Un policía cínico y desengañado que busca redimir su desesperanza; una joven convertida en vengadora implacable y justiciera; un miserable con disfraz de gran señor víctima de sus pasiones; terribles sicarios sin escrúpulos convertidos en víctimas; una mujer que verá tambalearse sus creencias más profundas y una ciudad marcada por muchas batallas que sobrevive como puede en unos tiempos muy oscuros.   

Sordidez y poesía se dan la mano en esta historia de perdedores, de seres abandonados por la suerte, peleles del destino. Edificios a punto de ser derribados al igual que sus últimos ocupantes. Como en un juego macabro, los personajes irán trabándose con hilos invisibles hasta crear una tupida red de relaciones personales e intereses ocultos que el autor encaja finalmente con una gran maestría narrativa. 

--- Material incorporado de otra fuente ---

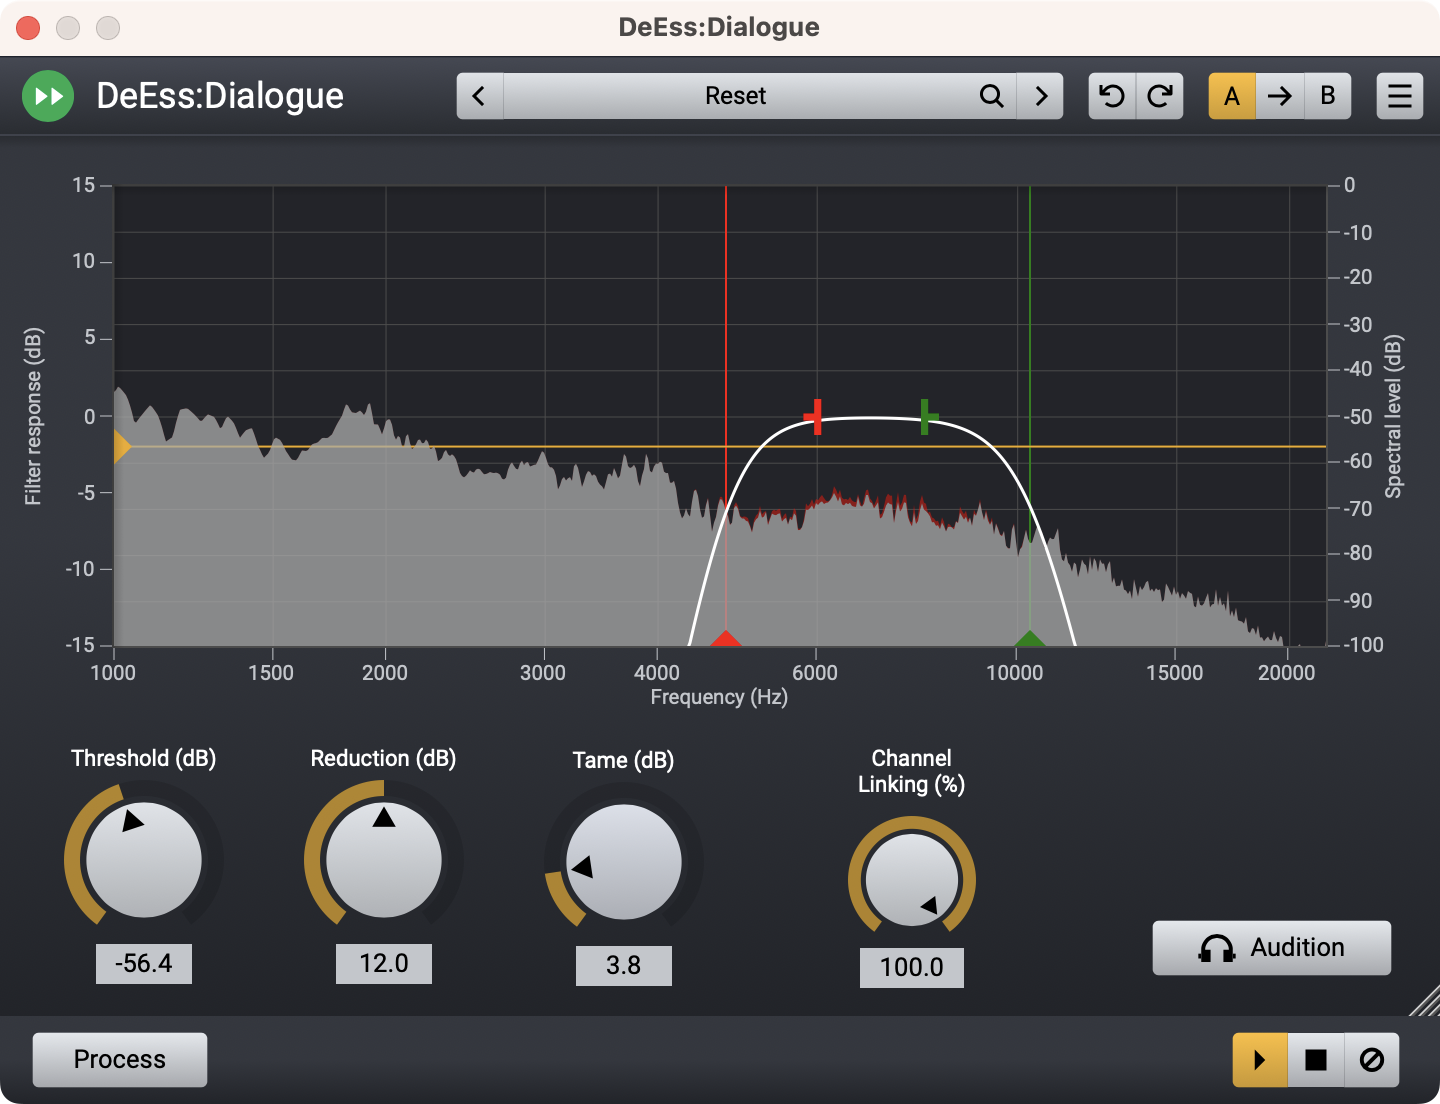Click the Reduction value field showing 12.0
This screenshot has width=1440, height=1104.
[384, 963]
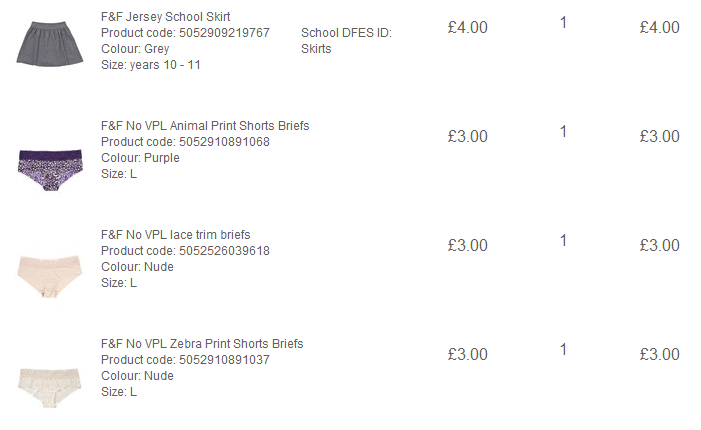Image resolution: width=701 pixels, height=430 pixels.
Task: Click quantity for the lace trim briefs
Action: [x=564, y=240]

Como en el resto de las novelas de González Ledesma, la auténtica protagonista de esta historia es la ciudad de Barcelona, odiada y amada por el autor a partes iguales. Una Barcelona en crisis, llena de contrastes y contradicciones, de lugares oscuros y nuevos centros de poder; de barrios tapiados, de olores, colores y sabores de otras tierras que han encontrado en sus calles un refugio a veces inclemente, que han cambiado para siempre el carácter de los barrios populares de la ciudad. Las reflexiones de Méndez recuerdan la Barcelona antigua, la Barcelona canalla del Raval, de la vieja prostitución de barrio comparada con la trata de blancas de la actualidad. Es una mirada nostálgica al pasado, a la Barcelona de antes de la internacionalización del crimen. Méndez reflexiona sobre una ciudad arrasada por el capitalismo feroz, un capitalismo que sobrevuela la historia como un ave carroñera. Y la crisis, y la desesperanza y la miseria y la maldad. 

Costumbrismo canalla, crítica social y política, una gran ironía y un pesimismo nihilista son los elementos que maneja el autor para crear una historia de rabiosa y terrible actualidad. El tono casi poético con el que el narrador describe la realidad se entrelaza con sorprendente facilidad con un relato de una dureza sin paliativos que golpea al lector en el estómago. La hondura de los personajes y una visión tenebrosa y cínica de la sociedad, convierten la novela  en un perfecto ejemplo de la novela negra clásica, impecable en su estructura y apasionante en su desarrollo. 

En estos tiempos de depredación e injusticia, González Ledesma nos cuenta una historia de venganza de los desheredados, una historia de mujeres indefensas que toman las riendas de sus miserables y arruinadas vidas, que dejan de ser víctimas para convertirse en verdugos. Es una historia, en definitiva, en la que no participa la ley, pero sí, y mucho, la justicia.